M. C. C’est un autre point faible, il n’y aura pas une vraie concurrence à l’échelle européenne. Certains pays soutiennent la concurrence à l’extérieur, mais pas chez eux. Certaines compagnies réalisent 40 % de leur profit à l’étranger mais sont protégées chez elle et bénéficient d’une attribution directe des contrats. Ce qui leur permet de gagner des marchés hors frontières. Ce n’est pas une concurrence loyale. Beaucoup d’exemptions dans le paquet ferroviaire permettront de perpétuer cette situation.
VR&T. La Commission européenne doit présenter un important paquet routier l’année prochaine. Qu’en attendez-vous ?
M. C. Il devait se trouver sur la table il y a deux ans, puis l’année dernière, puis cette année.

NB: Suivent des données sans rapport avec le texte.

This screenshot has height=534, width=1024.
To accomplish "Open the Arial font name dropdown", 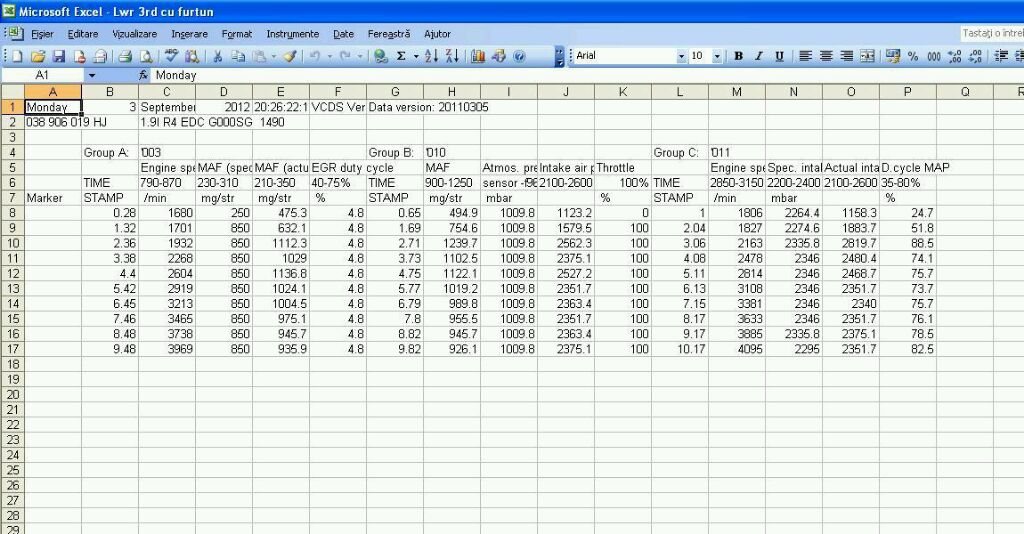I will click(682, 57).
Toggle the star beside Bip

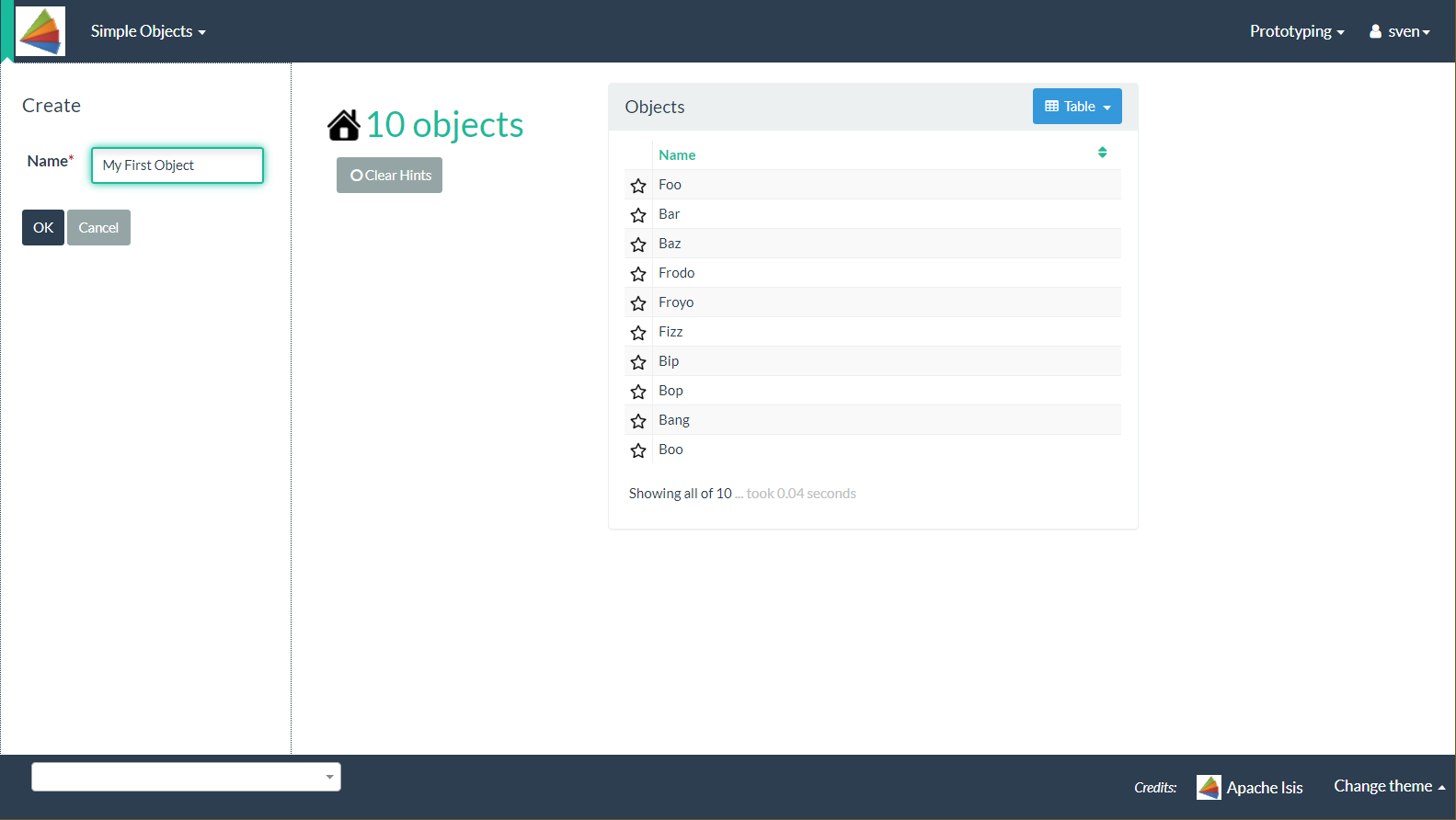pyautogui.click(x=638, y=362)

Maintenant on évoque courant 2017. Personne ne sait, et personne ne sait ce qu’il y aura exactement dans ce paquet. Ce que nous voulons, à la commission des Transports, c’est un paquet avec une dimension sociale, une dimension environnementale et des dispositions qui permettent une concurrence loyale. Aujourd’hui, la concurrence entre les modes de transport est faussée. 100 % du réseau ferroviaire est soumis à péage et seulement 1 % du réseau routier. J’ai demandé à la commissaire aux Transports [Violeta Bulc, NDLR] si elle allait rendre les péages obligatoires sur tout le réseau routier. Non. Je lui ai suggéré alors de supprimer l’obligation de redevances ferroviaires, pour bâtir une concurrence loyale. Mais cela, elle ne le fera pas. En Allemagne, les péages routiers ont diminué de 13 % au cours des trois dernières années. Ils ont augmenté de 16 % sur le rail durant la même période.